Converting Between cuML and scikit-learn Models#

Many cuML estimators provide as_sklearn() and from_sklearn() methods for seamless conversion between cuML and scikit-learn formats.

Use Cases#

  • Cross-platform deployment: Train on GPU systems, deploy on CPU-only machines

  • Maximum compatibility: Use standard scikit-learn serialization tools

  • Hybrid workflows: Mix cuML and scikit-learn in the same pipeline

  • Legacy integration: Convert existing scikit-learn models to cuML for GPU acceleration

This approach eliminates the need to install cuML on deployment machines while maintaining model compatibility.

[10]:
import pickle

from cuml.cluster import KMeans
from cuml.datasets import make_blobs
from cuml.metrics.cluster import adjusted_rand_score

# Generate synthetic dataset for clustering
X, y = make_blobs(
    n_samples=1000, n_features=20, centers=5, cluster_std=0.5, random_state=42
)

# Train cuML KMeans
kmeans = KMeans(n_clusters=5, random_state=42).fit(X)

# Make predictions with cuML model
predictions = kmeans.predict(X)
score = adjusted_rand_score(y, predictions)
print(f"cuML KMeans ARI score: {score:.4f}")
print(f"cuML KMeans cluster centers shape: {kmeans.cluster_centers_.shape}")
cuML KMeans ARI score: 1.0000
cuML KMeans cluster centers shape: (5, 20)

We can convert this cuML model into a native scikit-learn estimator using the as_sklearn() method.
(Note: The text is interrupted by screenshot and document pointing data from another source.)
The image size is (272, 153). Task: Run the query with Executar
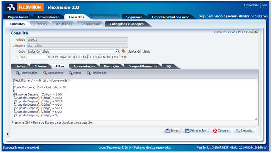pos(245,131)
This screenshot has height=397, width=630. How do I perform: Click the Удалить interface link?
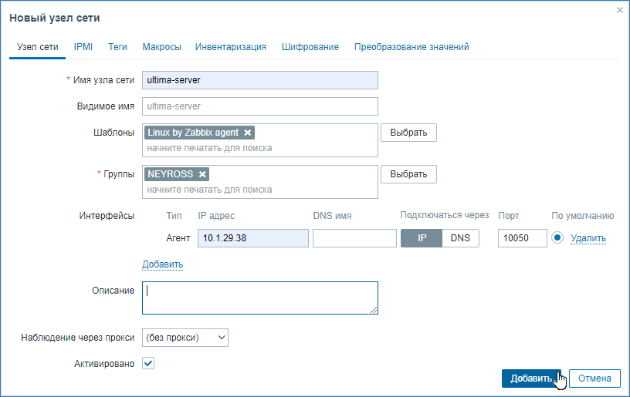(588, 238)
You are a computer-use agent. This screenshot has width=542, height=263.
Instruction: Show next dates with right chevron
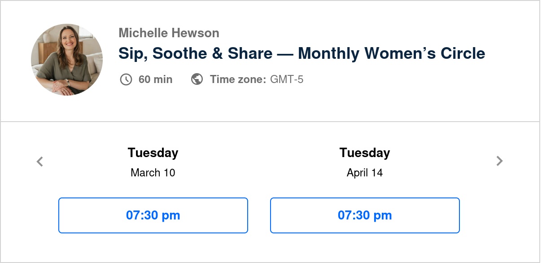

This enables standard scikit-learn serialization and deployment on any Python environment.

[11]:
# Convert cuML model to scikit-learn model
kmeans_sklearn = kmeans.as_sklearn()
print(f"Converted to scikit-learn model: {type(kmeans_sklearn)}")

# Save scikit-learn model to disk
pickle.dump(kmeans_sklearn, open("kmeans_model_sklearn.pkl", "wb"), protocol=5)
print("scikit-learn KMeans model saved with pickle")
Converted to scikit-learn model: <class 'sklearn.cluster._kmeans.KMeans'>
scikit-learn KMeans model saved with pickle

The pickled scikit-learn model can be loaded and executed on any Python environment with only scikit-learn installed – no cuML or GPU required.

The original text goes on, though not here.